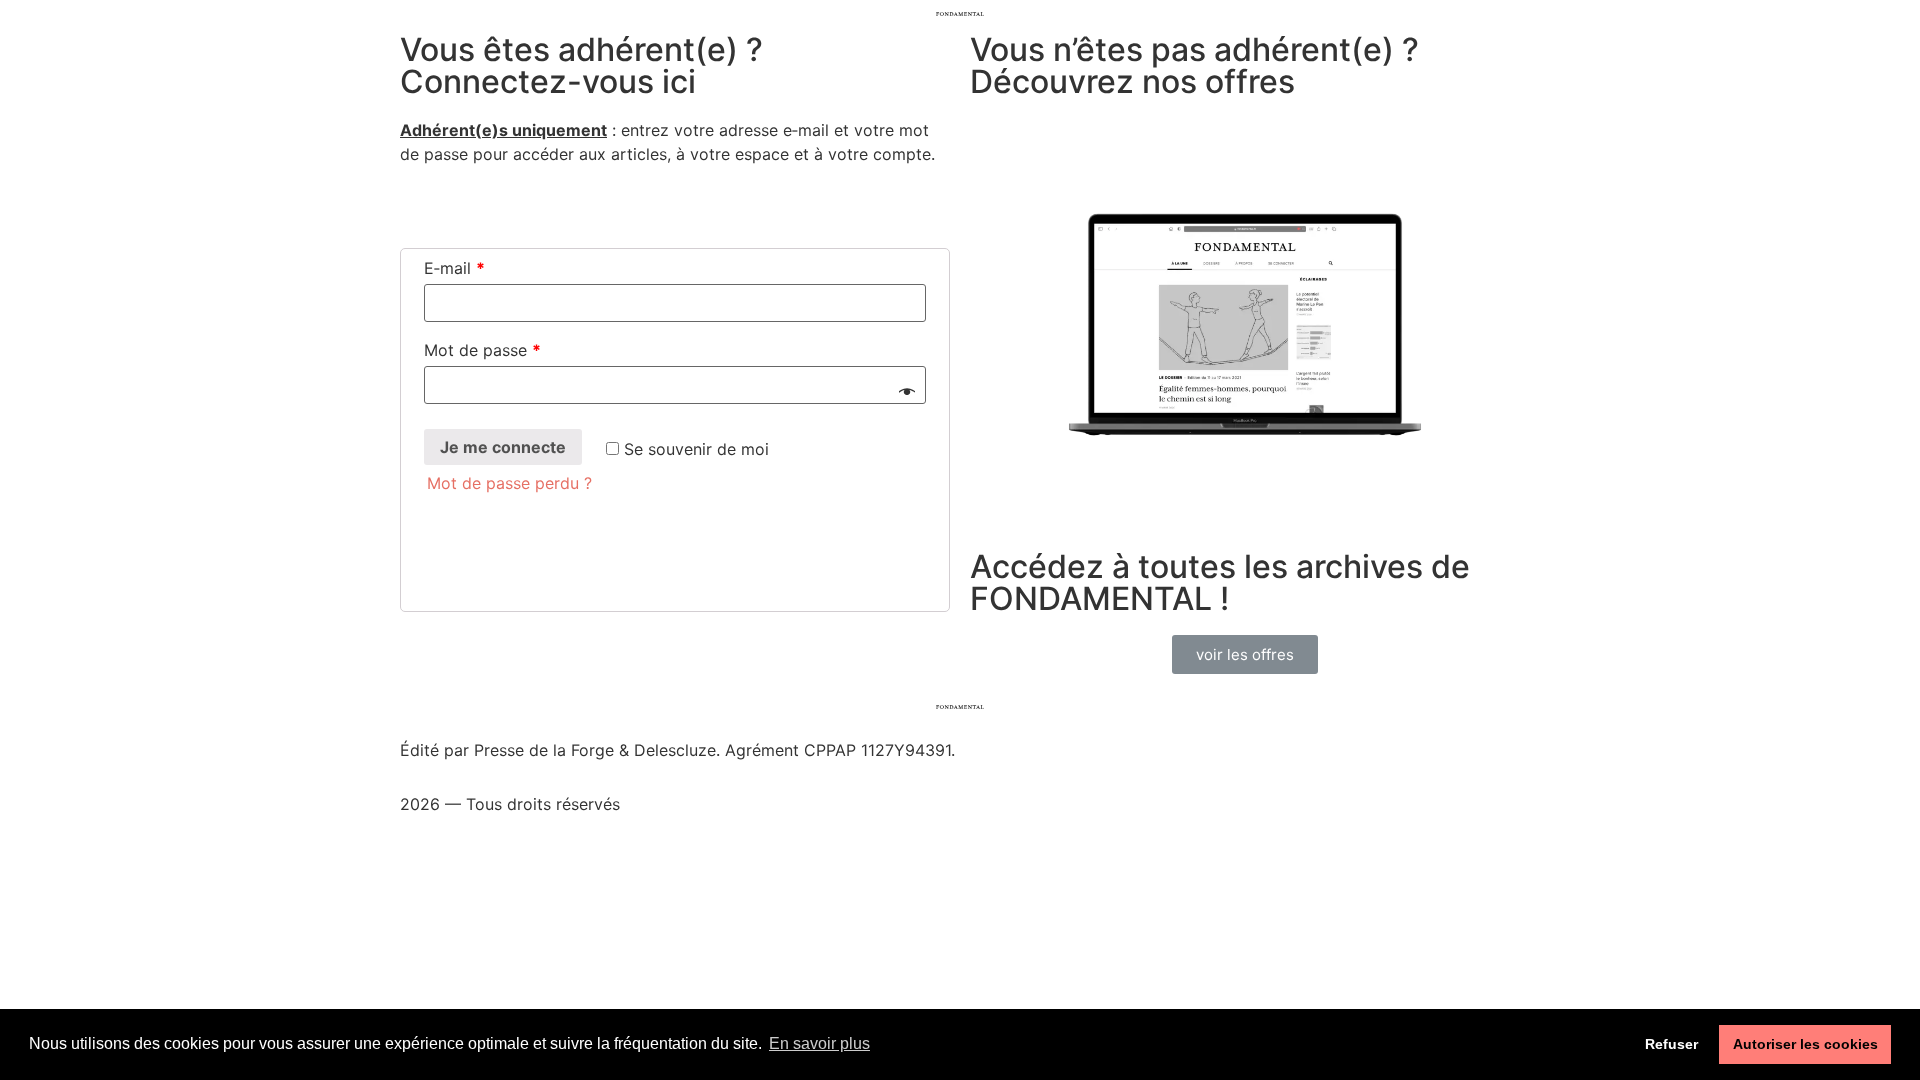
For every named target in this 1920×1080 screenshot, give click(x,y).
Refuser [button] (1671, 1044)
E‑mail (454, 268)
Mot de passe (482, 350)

:::::

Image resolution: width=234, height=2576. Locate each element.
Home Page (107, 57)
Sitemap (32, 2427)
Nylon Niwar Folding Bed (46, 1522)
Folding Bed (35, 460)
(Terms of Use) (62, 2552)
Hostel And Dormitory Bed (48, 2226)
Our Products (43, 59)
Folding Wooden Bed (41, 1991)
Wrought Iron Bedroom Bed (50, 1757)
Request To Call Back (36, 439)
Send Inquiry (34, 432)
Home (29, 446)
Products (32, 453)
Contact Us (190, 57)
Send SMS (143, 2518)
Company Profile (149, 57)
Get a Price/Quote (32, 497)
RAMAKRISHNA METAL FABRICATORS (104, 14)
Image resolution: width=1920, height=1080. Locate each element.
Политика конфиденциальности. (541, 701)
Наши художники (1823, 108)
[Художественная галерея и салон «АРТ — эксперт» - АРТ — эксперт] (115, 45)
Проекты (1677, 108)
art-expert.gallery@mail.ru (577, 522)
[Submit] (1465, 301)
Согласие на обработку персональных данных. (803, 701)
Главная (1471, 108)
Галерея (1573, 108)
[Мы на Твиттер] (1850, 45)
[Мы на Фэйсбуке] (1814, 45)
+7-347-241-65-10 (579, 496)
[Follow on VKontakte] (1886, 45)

:::::

◆ **Your objective**
Would you print, exactly as written, every line above from the one holding "[Мы на Твиттер] (1850, 45)" through the one holding "[Follow on VKontakte] (1886, 45)", with both included and no other lines?

◆ **Output**
[Мы на Твиттер] (1850, 45)
[Мы на Фэйсбуке] (1814, 45)
+7-347-241-65-10 (579, 496)
[Follow on VKontakte] (1886, 45)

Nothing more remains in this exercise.